Stop all SForge containers

bash
docker ps --filter "name=sforge" -q | xargs -r docker stop
docker ps --filter "name=sforge" -aq | xargs -r docker rm

Network isolation cleanup

When using --disable-internet, SForge creates iptables rules to block container traffic. These rules are automatically cleaned up on the next run, but you can also remove them manually:

bash
# List SForge iptables rules
sudo iptables -L DOCKER-USER -n --line-numbers | grep sforge

# Remove specific rule by line number
sudo iptables -D DOCKER-USER <line_number>

FAQ

Q: When do I need to force rebuild images? A: When you modify setup_cmds or base_image in the task JSON. The content hash changes automatically, so normally SForge detects this and rebuilds.
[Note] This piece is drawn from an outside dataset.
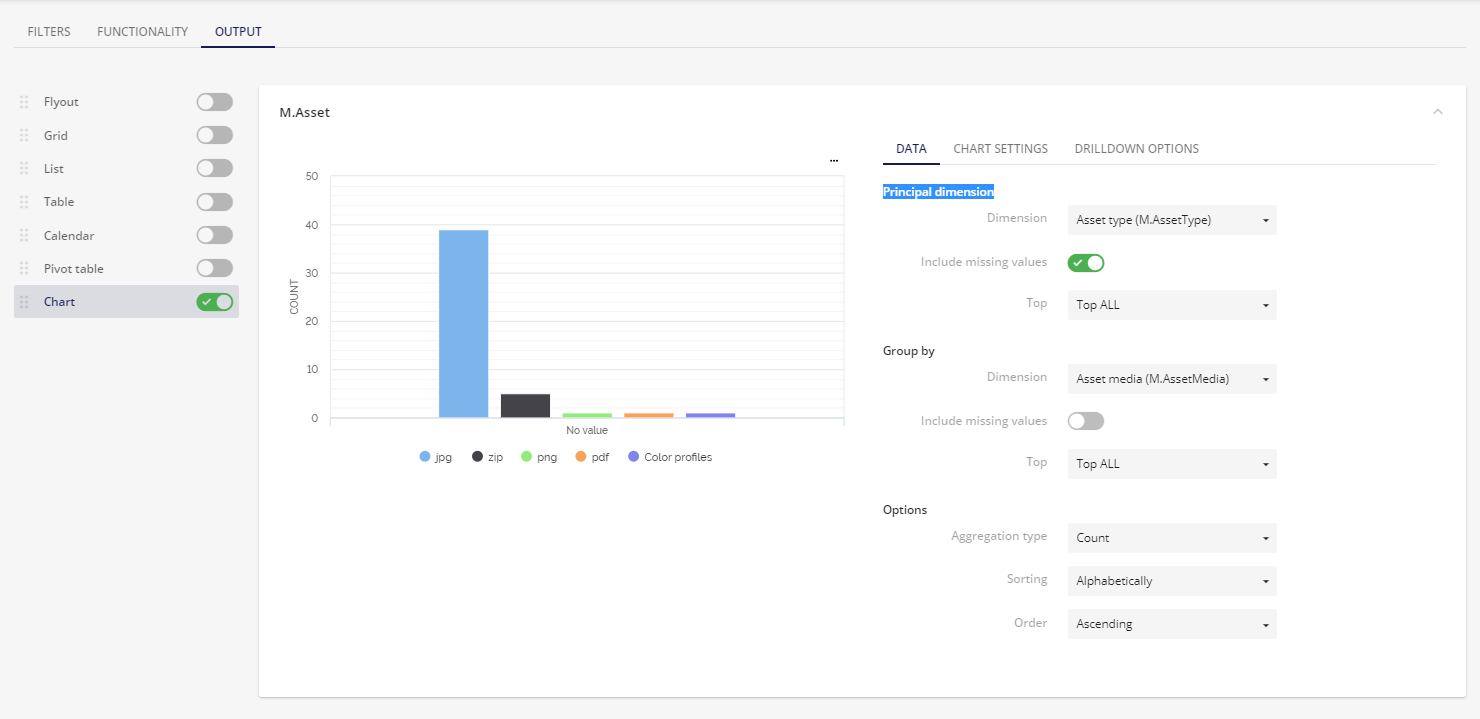Click the pdf legend marker
The image size is (1480, 719).
tap(581, 457)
Use --force-rebuild if the image is corrupted or you want a completely clean build.

Q: Does changing agent_query require a rebuild? A: No. The agent prompt is injected at runtime, not baked into the Docker image. You can change it freely without rebuilding.

Q: Can I run multiple tasks in parallel? A: Yes. Pass multiple task IDs to --task:

bash
sforge run --task ad_placement_optimization gitlet rookiedb --agent claude-code

All tasks run in parallel against a single Judge server instance. The Judge server handles concurrent submissions via threading.
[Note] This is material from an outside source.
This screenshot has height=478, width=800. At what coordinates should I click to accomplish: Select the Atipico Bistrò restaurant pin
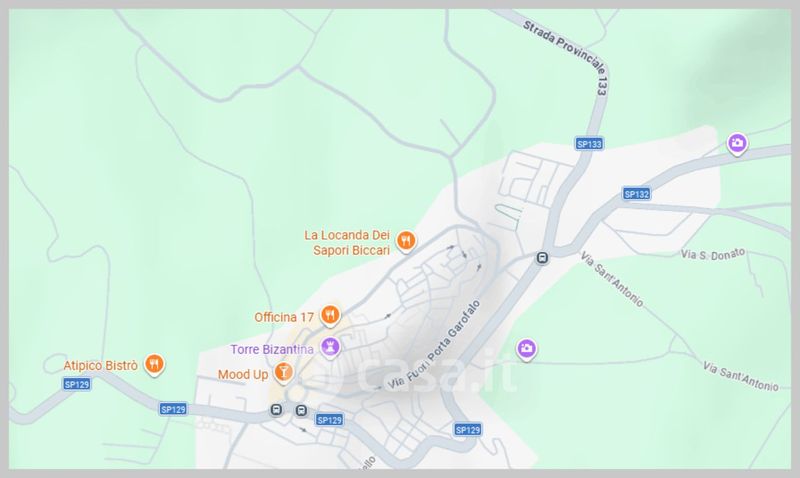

Q: How do I compare results across runs? A: Use the visualizer:

bash
sforge visualizer --runs-dir logs/runs

Or inspect final_result.json in each run directory.

Q: The agent is running but I see no output. A: For multi-task runs, verbose output is disabled automatically. Check the per-task log files in logs/runs/<run_id>/<task_id>/. For single-task runs, make sure --silent is not set.

Q: How do I increase the evaluation timeout? A: The evaluation timeout is set per-task in the JSON (judge.eval_timeout). The agent timeout is set via --timeout on the CLI. These are independent --- eval_timeout controls how long a single test run can take, while --timeout controls how long the agent has to work overall.

Q: What should I do if Docker pull fails? A: Configure Docker daemon proxy or registry mirrors. See the "Build Recipe" section above or Network & Mirrors.